Here are two photos of Whitewall Mountain taken from Zeacliff that line up pretty even if not in perfect focus. I took the black and white photo in July 1982 and the color photo below on 9/22/07, so they're about 25 years apart. Like the Mt. Madison photos I posted last month that were 44 years apart, you could say the vegetation has not made significant advances over these relatively short periods of time, but there's an incremental increase in density, or a "thickening", of vegetation, e.g. measurable lateral growth on existing stems and branches in both sites.
Whitewall and the area around it to the north was burned in a massive forest fire in the late 1800s and again in the early 1900s. There is a lack of specific information of the extent of damage from the two fires but we know that the trees and soil were totally consumed in the area of this photo. In the 1920s a report in Appalachia lists 13 major slides on this side of the mountain. Regenerative growth did not get established until the early 40's. Like the south face of Mt. Madison, there are some environmental and ecological pluses and minuses for plant life on these steep, upland slopes where the soil is marginal. On Mt. Madison's south face there's a lot of sun, but little moisture.
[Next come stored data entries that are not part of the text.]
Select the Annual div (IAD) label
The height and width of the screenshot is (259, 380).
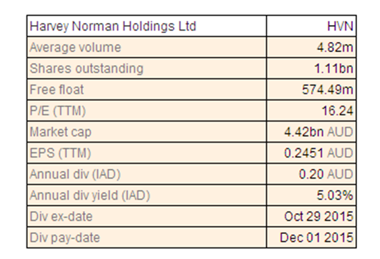point(75,174)
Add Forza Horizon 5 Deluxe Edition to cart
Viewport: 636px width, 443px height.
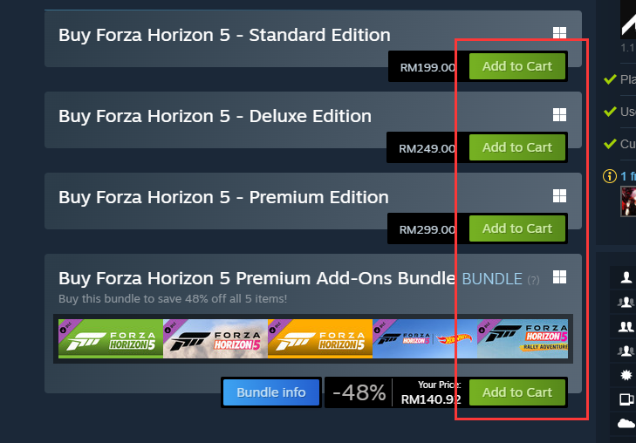(517, 147)
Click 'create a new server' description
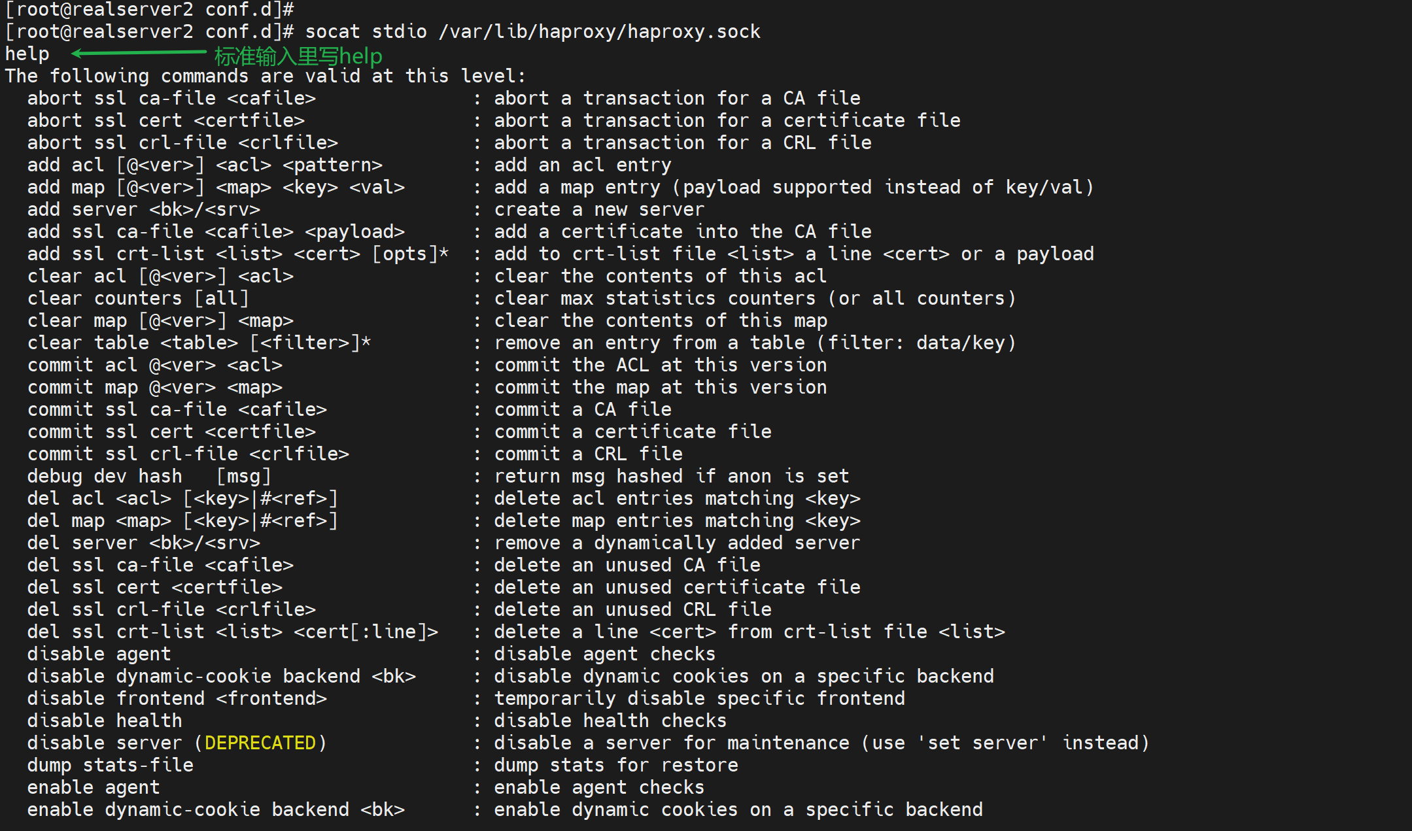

On Whitewall's west face there's an enormous amount of wind that funnels through the notch but a lot of moisture. At any rate, one would expect growth to be relatively slow on these sites compared, for instance, with plant growth down on the floor of Zealand Notch next to Whitewall Brook.
I've started measuring individual trees on a number of sites including their stem diameters, height, and the length of primary branches as part of a study to see what differentials in growth there are at higher and lower altitudes and in different soil regimes; near the tree line, on old slide sites, and in older growth in densely forested areas.